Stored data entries
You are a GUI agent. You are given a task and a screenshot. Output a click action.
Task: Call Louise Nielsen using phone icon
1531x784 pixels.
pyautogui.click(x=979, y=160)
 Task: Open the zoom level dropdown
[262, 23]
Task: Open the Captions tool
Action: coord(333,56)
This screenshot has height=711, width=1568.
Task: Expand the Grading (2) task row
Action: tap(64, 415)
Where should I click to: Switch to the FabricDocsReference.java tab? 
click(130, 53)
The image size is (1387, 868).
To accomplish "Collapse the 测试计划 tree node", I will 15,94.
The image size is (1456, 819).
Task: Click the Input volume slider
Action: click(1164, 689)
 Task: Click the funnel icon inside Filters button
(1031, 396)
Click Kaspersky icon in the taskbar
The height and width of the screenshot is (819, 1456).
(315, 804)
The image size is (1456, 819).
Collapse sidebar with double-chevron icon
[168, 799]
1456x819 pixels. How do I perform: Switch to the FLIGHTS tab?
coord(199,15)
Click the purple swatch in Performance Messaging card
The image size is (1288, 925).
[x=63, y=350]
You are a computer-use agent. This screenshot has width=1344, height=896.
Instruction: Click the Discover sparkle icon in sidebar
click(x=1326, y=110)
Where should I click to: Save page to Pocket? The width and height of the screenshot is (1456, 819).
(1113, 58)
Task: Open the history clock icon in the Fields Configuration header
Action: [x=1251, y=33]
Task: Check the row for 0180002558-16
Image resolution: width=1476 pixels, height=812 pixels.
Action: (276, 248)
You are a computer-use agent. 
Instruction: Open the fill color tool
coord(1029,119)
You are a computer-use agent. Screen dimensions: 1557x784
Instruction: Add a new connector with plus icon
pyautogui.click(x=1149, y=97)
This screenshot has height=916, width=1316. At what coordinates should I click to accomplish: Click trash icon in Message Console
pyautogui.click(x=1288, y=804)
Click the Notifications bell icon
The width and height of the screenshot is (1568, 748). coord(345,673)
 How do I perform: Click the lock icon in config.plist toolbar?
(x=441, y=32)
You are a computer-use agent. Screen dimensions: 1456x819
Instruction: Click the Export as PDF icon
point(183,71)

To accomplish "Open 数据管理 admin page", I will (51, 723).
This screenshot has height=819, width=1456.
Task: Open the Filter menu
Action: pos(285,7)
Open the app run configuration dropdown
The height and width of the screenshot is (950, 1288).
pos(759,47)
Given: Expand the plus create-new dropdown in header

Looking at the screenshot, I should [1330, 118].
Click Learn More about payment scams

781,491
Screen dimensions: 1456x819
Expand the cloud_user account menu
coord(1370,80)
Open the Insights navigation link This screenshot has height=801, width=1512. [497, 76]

> [WHAT IS EXPECTED]: Once you find the line with "1456x819 pixels. How" above, print it and every line after it up to and including the line with "You are a computer-use agent. Screen dimensions: 1557x784", exactly as written and nothing else.

> [FINISHED EXERCISE]:
1456x819 pixels. How do I perform: Switch to the FLIGHTS tab?
coord(199,15)
Click the purple swatch in Performance Messaging card
The image size is (1288, 925).
[x=63, y=350]
You are a computer-use agent. This screenshot has width=1344, height=896.
Instruction: Click the Discover sparkle icon in sidebar
click(x=1326, y=110)
Where should I click to: Save page to Pocket? The width and height of the screenshot is (1456, 819).
(1113, 58)
Task: Open the history clock icon in the Fields Configuration header
Action: [x=1251, y=33]
Task: Check the row for 0180002558-16
Image resolution: width=1476 pixels, height=812 pixels.
Action: (276, 248)
You are a computer-use agent. 
Instruction: Open the fill color tool
coord(1029,119)
You are a computer-use agent. Screen dimensions: 1557x784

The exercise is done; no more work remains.